We have seen whistleblowers denied help by the Integrity Commissioner, fired from their jobs and who face, for the rest of their lives, the damage done by this lack of support. Nowhere in the Auditor General’s report is there any indication that Dion regrets the damage done. In fact, Dion’s defence is based on the process, not on the need to help people.
Gross Mismanagement: Regardless whether the first case was started under the first Commissioner, Dion assumed responsibility by opening a file in August 2011. He then decided eight months later in June 2012 that the case was not a ‘priority’. Whether or not the case had merit was not at issue. He did not consider it to be a ‘priority’.
The second case is even worst. Dion assumed responsibility by opening a file in July 2010. In April 2013, he ceased investigation as the Public Service Commission had begun its own investigation. This passing the buck is typical of Dion’s office. In May 2013, I referred a case to Mr. Dion’s attention along with extensive documentation. In July 2013 (over two months later), his office contacted me. I was informed that they were just starting to look at the information. I was then asked me whether I had sent this information elsewhere while waiting. Furthermore, I was told that if my request had been sent elsewhere and if any other body was considering investigation, OPSIC could not launch an investigation.
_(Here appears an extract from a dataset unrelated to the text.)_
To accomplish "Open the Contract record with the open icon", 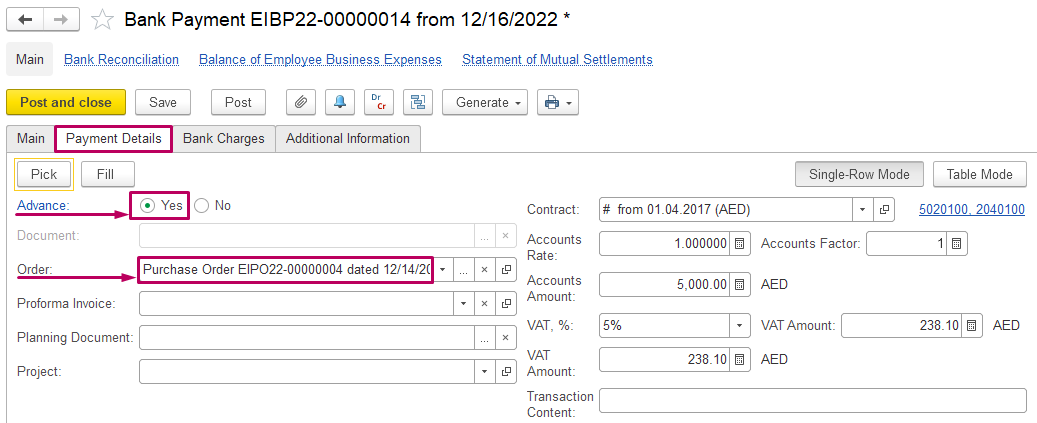I will click(x=883, y=210).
This means OPSIC can refuse an investigation simply by dragging their feet until someone else takes up the case.
In fact, the impression given is that OPSIC hopes that you will go elsewhere. The optics and political ramifications are low and safe if OPSIC can refuse for cause, regardless of whether or not OPSIC is the architect of the cause. Indeed, three months later in August, I received a letter from Mr. Dion stating: “In light of the information you have provided me, there are insufficient grounds to lead me to believe that wrongdoing has occurred.” If I had waited, that would have meant five months lost in total. Fortunately, by that time the Procurement Ombudsman had accepted my documentation of wrong-doing. Instead of protecting senior bureaucrats, the Procurement Ombudsman, Frank Brunetta, investigated and validated my information.
Dion defends his actions by stating that he has established clear, closely monitored standards since July 2013. An interesting self- justification! What about his responsibility for the damage done to whistleblowers during his first 2 ½ years in office, first as Interim Commissioner starting in December 2010 and then as Commissioner since December 2011?
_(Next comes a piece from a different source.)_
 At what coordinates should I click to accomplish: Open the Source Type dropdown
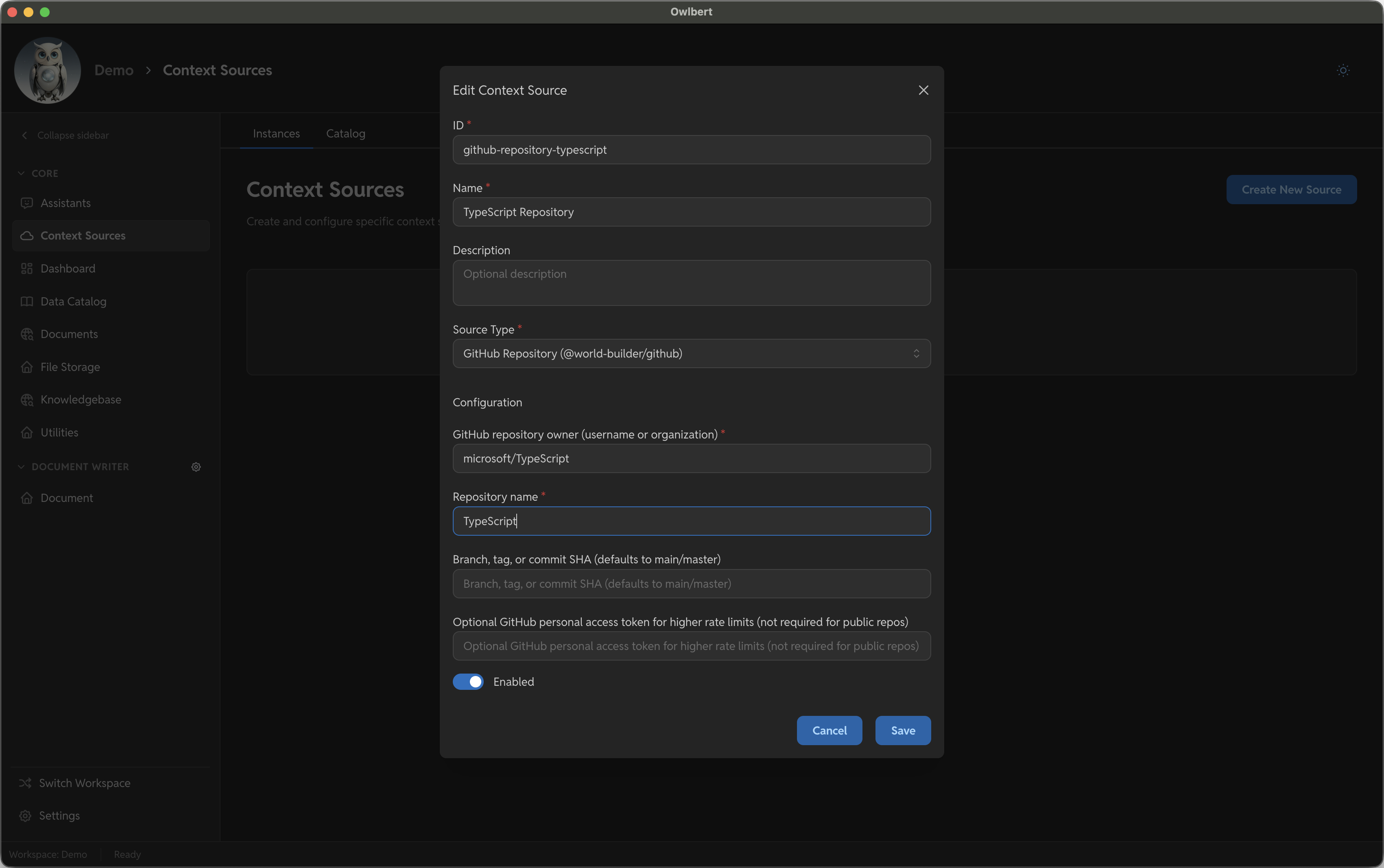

Gross Mismanagement: The Auditor General is concerned about the whistleblower complainant. He wrote, “The impact on both PSIC and the complainant is significant…” He also states in his report, “People who make reprisal complaints to PSIC expect that they will be treated fairly and that their complaints will be given appropriate consideration. “Dion, in commenting on the AG report, made it clear that his priorities have nothing to do with the complainant, helping people or exposing corruption. He stated that his priorities were to review files, staff all vacancies and engage key stakeholders.
In fact, Dion has not ‘engaged key stakeholders. Dion created an Advisory Committee of key stakeholders who were members only at Dion’s discretion. Indeed, David Hutton, Executive Director of FAIR, was ‘fired’ from the committee because he dared to criticize Dion publicly. Since we could also be subject to this ‘discretion’ if we spoke out, both Canadians for Accountability and Democracy Watch then resigned from the Committee. We must protect our integrity, even from the Office of the Public Sector Integrity Commissioner. Gross Mismanagement: We now have a second Auditor General’s report about the second Integrity Commissioner. Mario Dion cannot claim that he is not responsible and accountable for the process of his office. While he may continue as Commissioner, the reputations of both Commissioners are linked.
“By their actions, ye shall know them.” Dion may sleep well at night. What does it matter if there are victims as long as the process requirements are met? If there is ever to be a possibility of a regime helping people, Dion must be replaced. A compassionate person, interested in helping and aiding people is needed.